When combining multiple calendars using the bar operator then some complex interactions can occur. It's recommended that you write a simple client of the user calendar that prints out the various times it would fire to make sure that the event times are what you expect.
SIMPLE Arithmetic Calendar
The default calendar is named 'SIMPLE'. When the calendar specifier string is absent or 'SIMPLE' then the interval is calculated using a simple java.util.Calendar based scheme.
The interval for the simple calendar is applied to the base java.util.Date object and consists of a set of space-delimited terms and is evaluated from left to right using the default java.util.Calendar.add() instance method for the current locale.
Each term has the form NNNNNtype, where NNNN is an integer and type indicates one of the following values: 
  • ms
    Add x milliseconds to the base date.
  • seconds
    Add x seconds to the base date.
  • minutes
    Add x minutes to the base date.
  • hours
    Add x hours to the base date.
  • days
    Add x days to the base date.
  • months
    Add x months to the base date.
  • years
    Add x years to the base date.

Examples of these sorts of intervals are (note there are no spaces between the number and the type string):
  • 10minutes
    Every 10 minutes.
  • 1hours
    Every hour. Note the term 'hours' is used even when 1 is the number. The term types are always plural
  • 20minutes 1hours
    Every hour and twenty minutes.
  • 5seconds 5minutes 1hours 2days 1months 1years
    Add each term from left-to-right to the base time.

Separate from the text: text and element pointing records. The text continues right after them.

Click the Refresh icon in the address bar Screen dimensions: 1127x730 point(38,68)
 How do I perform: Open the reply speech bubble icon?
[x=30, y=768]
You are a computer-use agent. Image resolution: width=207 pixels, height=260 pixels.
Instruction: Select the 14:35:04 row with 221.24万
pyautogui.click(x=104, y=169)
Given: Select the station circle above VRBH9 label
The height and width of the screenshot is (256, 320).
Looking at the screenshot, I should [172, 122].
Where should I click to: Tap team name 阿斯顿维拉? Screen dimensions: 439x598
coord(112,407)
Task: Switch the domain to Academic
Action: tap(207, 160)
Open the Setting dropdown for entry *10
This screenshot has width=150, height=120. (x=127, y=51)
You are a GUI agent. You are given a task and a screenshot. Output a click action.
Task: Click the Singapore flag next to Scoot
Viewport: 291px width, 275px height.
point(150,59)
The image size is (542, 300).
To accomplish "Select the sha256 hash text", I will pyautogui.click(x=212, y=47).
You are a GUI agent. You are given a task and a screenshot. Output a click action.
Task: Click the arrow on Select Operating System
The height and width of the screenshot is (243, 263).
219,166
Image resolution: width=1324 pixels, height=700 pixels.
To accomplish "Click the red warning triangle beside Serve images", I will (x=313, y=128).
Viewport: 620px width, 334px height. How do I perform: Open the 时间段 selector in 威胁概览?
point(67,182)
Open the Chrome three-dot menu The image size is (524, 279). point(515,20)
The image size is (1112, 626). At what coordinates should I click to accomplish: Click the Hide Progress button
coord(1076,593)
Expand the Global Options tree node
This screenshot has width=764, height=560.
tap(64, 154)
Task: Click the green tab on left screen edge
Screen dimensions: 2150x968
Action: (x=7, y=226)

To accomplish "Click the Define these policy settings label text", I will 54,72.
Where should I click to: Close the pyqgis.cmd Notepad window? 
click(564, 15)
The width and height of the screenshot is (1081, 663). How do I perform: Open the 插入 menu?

Note that since each term is processed in order from left to right, the order of the term sequence directly affects the final date result. For example, if applying "1months 2days" to January 29, 2003, the result will be March 2nd, 2003 (Jan 29 + 1 month is Feb 28 + 2 days is March 2nd). If you instead apply "2days 1months" to January 29, 2003, the result is now February 28th, 2003 (Jan 29 + 2 days is Jan 31 + 1 month is Feb 28).